Les députés ont approuvé, lundi 26 janvier, l’article 1er de la proposition de loi (PPL) visant à interdire l’accès aux réseaux sociaux aux mineurs de moins de 15 ans. Cette adoption partielle intervient alors que l’Assemblée doit examiner dans la soirée l’article 6 du texte, qui proscrit l’utilisation des téléphones mobiles par les adolescents à l’intérieur des lycées.
Les intentions exposées par les promoteurs de la PPL
À l’ouverture des débats, Laure Miller, députée (Ensemble pour la République) de la Marne et porteuse de la proposition de loi, a défini l’enjeu en des termes nets : « Avec cette loi, nous poserons une limite claire dans la société. Nous disons une chose simple : les réseaux sociaux n’ont rien d’anodin ». Elle a rappelé son rôle de rapporteure au sein de la commission d’enquête parlementaire qui a étudié « les effets psychologiques de TikTok sur les mineurs », et présenté l’interdiction des réseaux sociaux aux moins de 15 ans comme la recommandation phare de ce rapport.
La députée a résumé son diagnostic : « Ces réseaux sociaux avaient promis de relier, ils ont fragmenté. Ils avaient promis d’informer, ils ont saturé. Ils avaient promis de divertir, ils ont enfermé. » Ces phrases ont servi à justifier une intervention législative jugée nécessaire par les promoteurs du texte.
Le point de vue gouvernemental
Avant l’examen du texte, Anne Le Hénanff, ministre déléguée chargée du numérique, a exprimé l’appui du gouvernement à l’idée d’une protection renforcée des mineurs. Elle a estimé que « Avant 15 ans, c’est l’âge de l’insouciance, de la créativité, de l’apprentissage et de la construction de soi. Le cerveau de nos enfants n’est pas à vendre, tout autant qu’il n’a pas à être dominé ». Cette formulation souligne la lecture du numérique comme un facteur de vulnérabilité chez les jeunes, selon le gouvernement.

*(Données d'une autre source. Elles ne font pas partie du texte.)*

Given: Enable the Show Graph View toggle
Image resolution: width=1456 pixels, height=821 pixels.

Les propos ministériels mettent en avant une logique de protection de l’enfance et de régulation des pratiques numériques. Ils révèlent aussi la volonté d’articuler mesures législatives et préoccupations pédagogiques, notamment sur la présence des téléphones portables dans les établissements scolaires.

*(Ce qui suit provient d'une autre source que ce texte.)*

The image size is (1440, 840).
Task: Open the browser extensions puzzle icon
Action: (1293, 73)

Ce que prévoit réellement la proposition de loi
Le texte, tel qu’il a été débattu, se compose de plusieurs articles distincts. L’article 1er, déjà approuvé, institue l’interdiction d’inscription ou d’accès aux plateformes de réseaux sociaux pour les personnes âgées de moins de 15 ans. L’article 6, qui doit être examiné ultérieurement dans la journée, vise à interdire l’usage des téléphones mobiles par les élèves au sein des lycées. Les deux dispositions répondent à des registres différents : l’une cible l’accès en ligne, l’autre la maîtrise des usages en milieu scolaire.
Les promoteurs de la PPL soutiennent que ces mesures permettront de réduire des risques identifiés dans le rapport parlementaire, notamment des effets psychologiques attribués à certaines plateformes. Le texte s’appuie sur le constat d’une exposition précoce des mineurs aux réseaux sociaux et sur la nécessité d’encadrer cette exposition par la loi.
Enjeux et questions en suspens
Plusieurs incertitudes subsistent autour de la mise en œuvre pratique de telles interdictions. La proposition ne précise pas, dans les éléments rendus publics au moment des débats, tous les mécanismes de contrôle et de vérification de l’âge qui seraient retenus, ni les sanctions prévues en cas de non‑respect par les plateformes ou par les utilisateurs. De même, l’articulation entre l’interdiction d’accès et les dispositifs éducatifs d’apprentissage du numérique n’a pas été détaillée pendant l’intervention rapportée.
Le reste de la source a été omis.